Foi aprovada em Conselho de Ministros a chamada Agenda para o Trabalho Digno. Parece ser perfeitamente aceitável pretender dar dignidade a temáticas como a consolidação da negociação colectiva do trabalho, o combate ao trabalho precário, a regulamentação mais justa do funcionamento das empresas de trabalho temporário, a conciliação entre a vida profissional e a vida pessoal no regime de teletrabalho, entre outras temáticas adjacentes.
Tudo bem intencionado, a meu ver, embora os “patrões”, que viram estas matérias ser inadvertidamente abordadas fora da Concertação Social, sempre acabam por se queixar de dificuldades adicionais colocadas ao funcionamento corrente das empresas. Mas, quanto a mim, nada do outro mundo!
No entanto, esta Agenda para o Trabalho Digno também inclui um elemento inoportuno que causou alguma perturbação e que só não foi maior por se tratar de um mero estudo-piloto – para já. Refiro-me ao estudo que quer testar a criação da semana de quatro dias.
Mas há uma parte de uma agenda para o trabalho digno que, face à sua essência, acabará por ser tratada à parte no âmbito do Acordo de Rendimentos. E a propósito, todos constatamos que decretando-se subidas de salários mínimos – e tal tem acontecido com impacto nos últimos anos –, elas não têm sido acompanhadas por ajustamentos nos salários médios, que cada vez têm ficado mais próximos dos primeiros.
Reparemos que estas situações ocorrem mesmo em grandes e poderosas instituições, nomeadamente em instituições financeiras, onde nunca se colocou a questão de um salário equivalente ao mínimo nacional mas onde se verifica que os quadros intermédios se encontram drasticamente bloqueados na promoção das suas carreiras, o que revela um espírito evidente de ganância, porque não dizê-lo de exploração do trabalho qualificado.

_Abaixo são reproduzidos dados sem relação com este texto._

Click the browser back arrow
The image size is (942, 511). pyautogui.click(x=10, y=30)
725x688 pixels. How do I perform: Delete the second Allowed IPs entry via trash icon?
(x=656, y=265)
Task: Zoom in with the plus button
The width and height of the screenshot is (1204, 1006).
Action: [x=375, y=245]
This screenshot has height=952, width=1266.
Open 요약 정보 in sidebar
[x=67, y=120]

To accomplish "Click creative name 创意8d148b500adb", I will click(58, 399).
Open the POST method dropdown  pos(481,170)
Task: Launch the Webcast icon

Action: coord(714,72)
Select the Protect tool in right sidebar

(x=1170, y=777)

Mas afinal o que se deve ter em conta é o conjunto do tecido empresarial, e aqui os baixos níveis de produtividade e de escala conduzirão, inevitavelmente, a um redimensionamento empresarial que potencie o crescimento económico. Contudo, criou algum espanto, e um sentimento de grave inoportunidade política face à conjuntura as palavras do primeiro-ministro, apelando às empresas – só do sector privado – para que a relação entre os salários e a riqueza nacional devesse atingir os 48% daqui a quatro anos, o que segundo os cálculos do primeiro-ministro acarretaria uma subida dos salários da ordem dos 20%.
Claro que todos pensamos razoavelmente que se tratam de acréscimos reais de salários e temos que convir que face ao ímpeto que a inflação vem revelando (e vai revelar) a evolução nominal dos salários, se se quiser cumprir o atrás referido rácio, aproximar-se-ia dos conjunturalmente insuportáveis 40% ou mais!
Mas reparemos noutra “nuance” que, teoricamente, pode até contrariar o espírito aparentemente populista deste desígnio governamental. Com efeito, também foi referido que o Governo reserva interessantes benefícios fiscais para as empresas que se comprometerem a efectuar os acréscimos salariais reais tidos como desígnio do primeiro-ministro. E lá poderemos assistir a meia dúzia, uma dúzia ou pouco mais de grandes empresas que se prestam a este papel, começando a pagar melhor aos seus quadros mas, no fundo, à custa do Orçamento do Estado.
Este exemplo de “empresas cumpridoras” será largamente publicitado espicaçando por contágio o resto do tecido empresarial que julga poder aguentar a pedalada, por vezes levianamente, consumando-se assim uma forma de selecção natural das empresas no mercado em termos da capacidade competitiva, que a verdade se diga não deixa de ser recomendável em termos estruturais em diversas situações.
Assim, poderíamos deparar com um relançamento económico a prazo, potenciado pelo efeito modernizador do PRR – Plano de Recuperação e Resiliência e por uma mais consistente reindustrialização gerada no Portugal 20/30, no âmbito de uma economia demasiado dirigista para o meu gosto. Mas “se a montanha não vai a Maomé, vai Maomé à montanha”, pode o Governo assim pensar…
O autor escreve de acordo com a antiga ortografia.